Many women lawyers (and increasingly male lawyers) want their law firms to provide some relief through more flexible work arrangements to allow them to stay in the law and have time for their families. While many corporations are adopting a range of alternate work arrangements as both a retention tool and to have more engaged and productive employees, law firms are very slow to adopt similar arrangements.
The challenge lies in the nature of partnership. Whereas a corporation can bring in diversity policies or more flexible work arrangements without the consensus of all of its managers, partnerships are made up of individual owners with no hierarchical management structure.
A managing partner has no authority to make firm wide changes without the consent of the majority of the partners. One powerful partner (especially a significant rainmaker) can obstruct any change that the managing partner wishes to make, if that partner thinks it will negatively impact his or her practice or income. Partnerships are not structured like corporations where the CEO can, like Captain Jean-Luc Picard on Star Trek, simply say to his colleagues “Make it so”.
The organizational structure of partnerships combined with the small number of women equity partners (who are usually not members of the management committee) make the wide scale adoption of more flexible work arrangements still many years off.
Law firms will eventually change as more men and more partners (especially those over 60 who want to dial down the pace of their practice) look for some relief from a pace of work that is escalating for some to eliminate almost all personal time. New models for organizing firms as well as the profitable adoption of alternate work arrangements will one day be more common. But in Canada, at least, it is still many years off.
Surely the barrier to more flexible work time in a partnership is not just that some hard-working or high-earning or old-fashioned senior partner does not want change. The nature of earnings is radically different from that of an employee in a corporation, too. As an employee, my earnings are not affected by the earnings or working hours of my colleague in the next office. As a partner sharing profits, my earnings are affected if my partner – or my employees – take time off and earn less for the firm (for me).

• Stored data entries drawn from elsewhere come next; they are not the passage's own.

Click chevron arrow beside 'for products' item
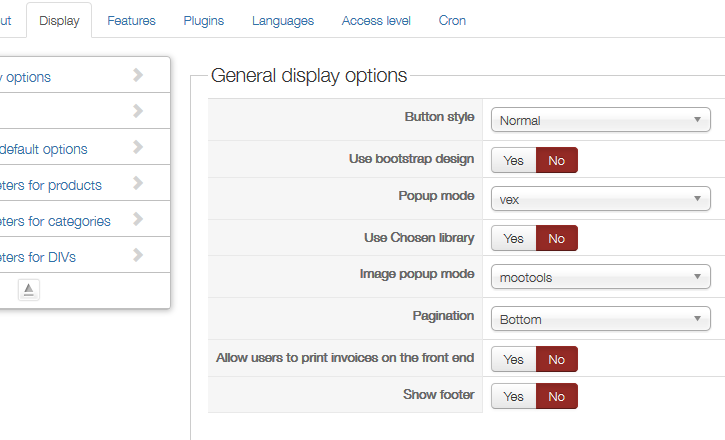Image resolution: width=725 pixels, height=440 pixels. (138, 184)
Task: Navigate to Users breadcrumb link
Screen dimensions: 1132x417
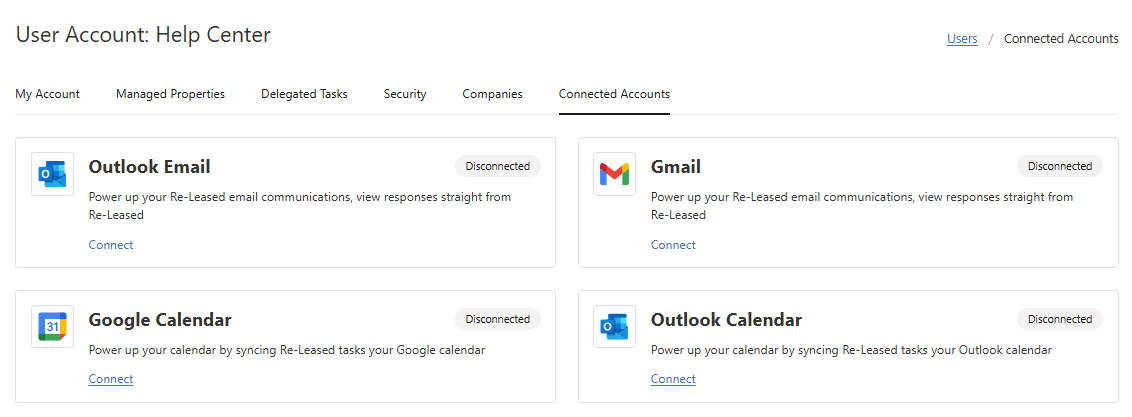Action: 962,39
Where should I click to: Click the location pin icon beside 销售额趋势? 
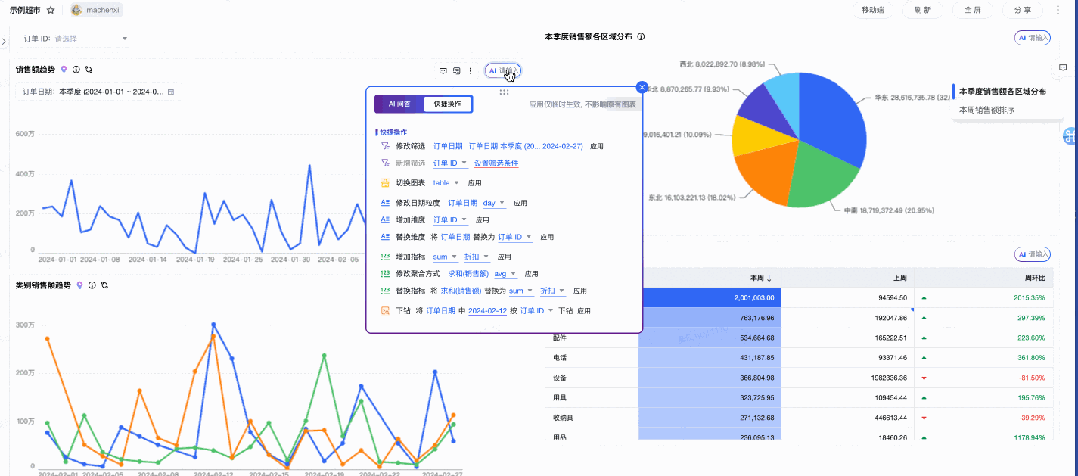click(64, 70)
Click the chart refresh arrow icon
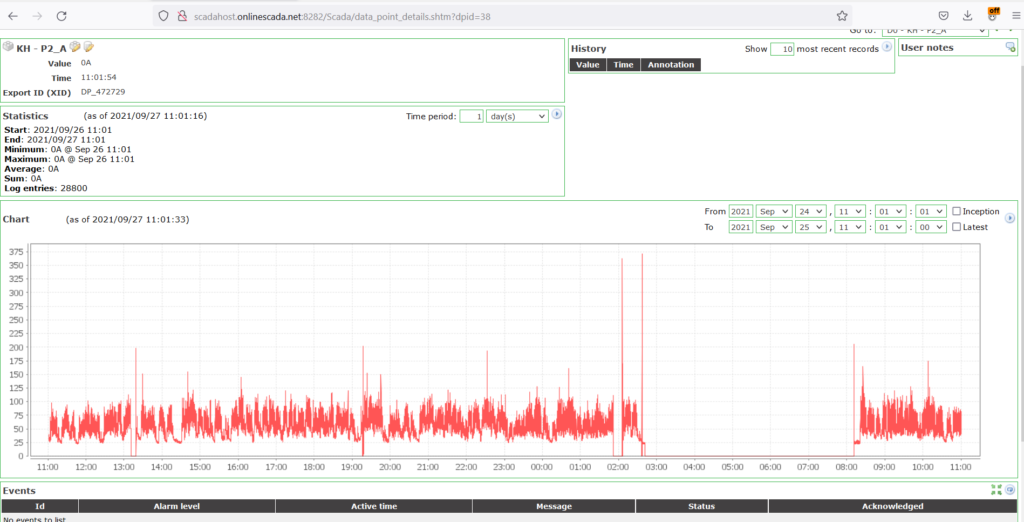Image resolution: width=1024 pixels, height=522 pixels. pyautogui.click(x=1008, y=218)
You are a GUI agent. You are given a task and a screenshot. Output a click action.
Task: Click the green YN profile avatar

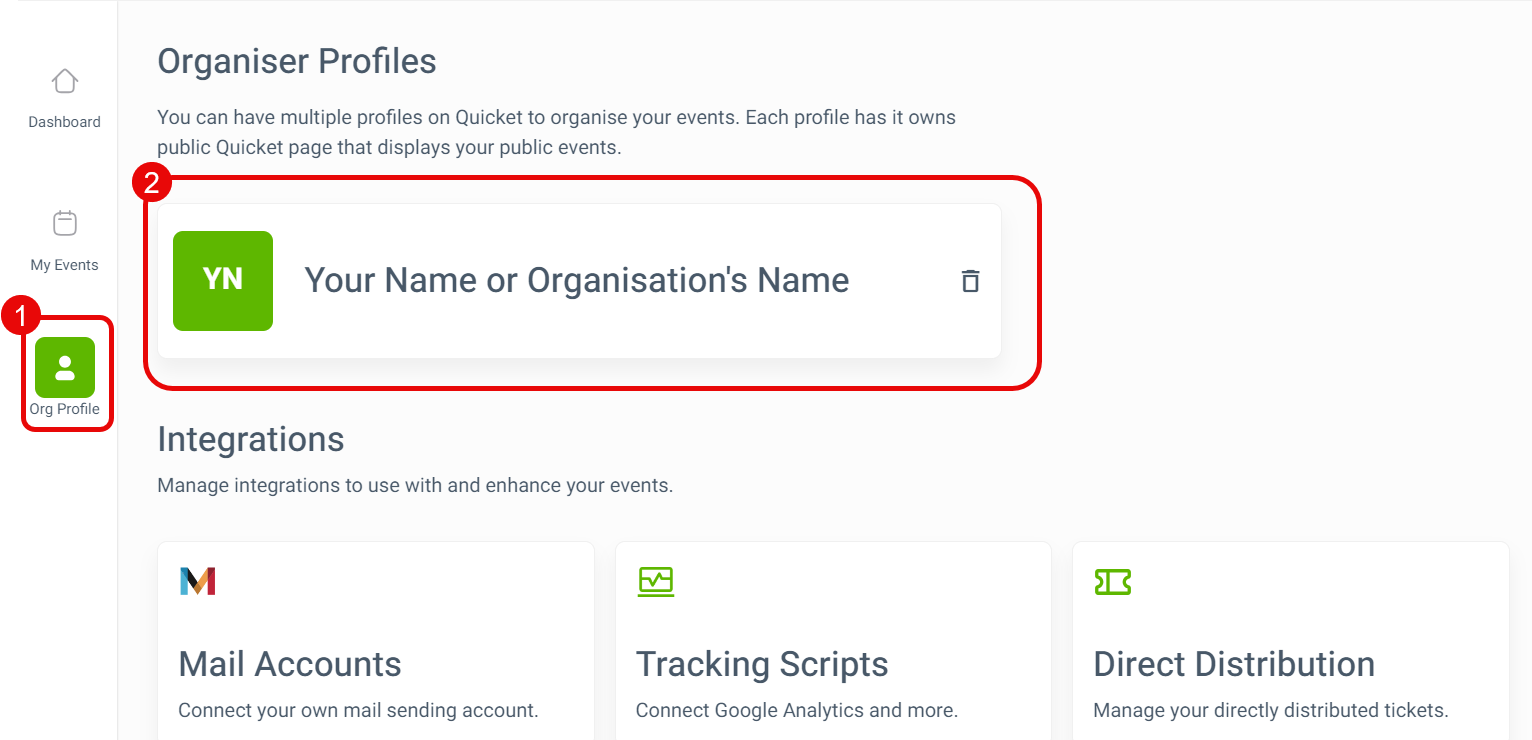[x=223, y=281]
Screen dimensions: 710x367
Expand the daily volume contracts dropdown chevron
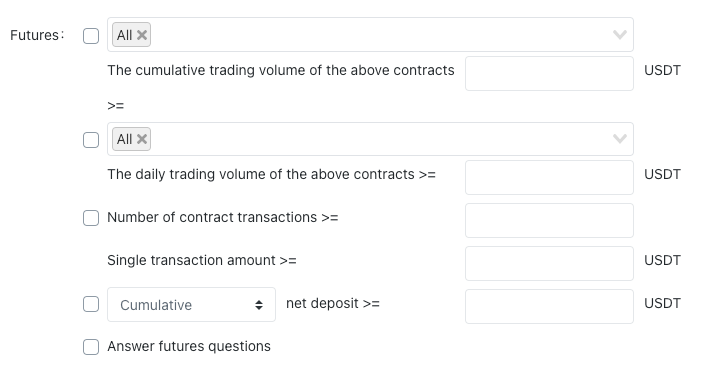[x=619, y=138]
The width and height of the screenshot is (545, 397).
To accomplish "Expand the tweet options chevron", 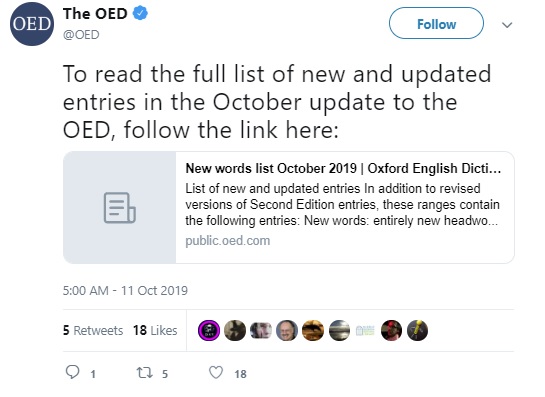I will coord(507,25).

So a partnership has to figure out what impact time off has on everyone’s earnings. Ultimately, in a civilized or even sustainable model, everyone should figure out that the colllective good is maximized by reasonable flexibility for lifestyle choices. But one understands that the single and childless partner may not be enthusiastic about what he (or maybe she) will see as subsidizing the different choices made by others in the firm.
How does the ‘right’ answer get imposed on a group of partners? Must we await a change of culture? Is the culture changing in that direction?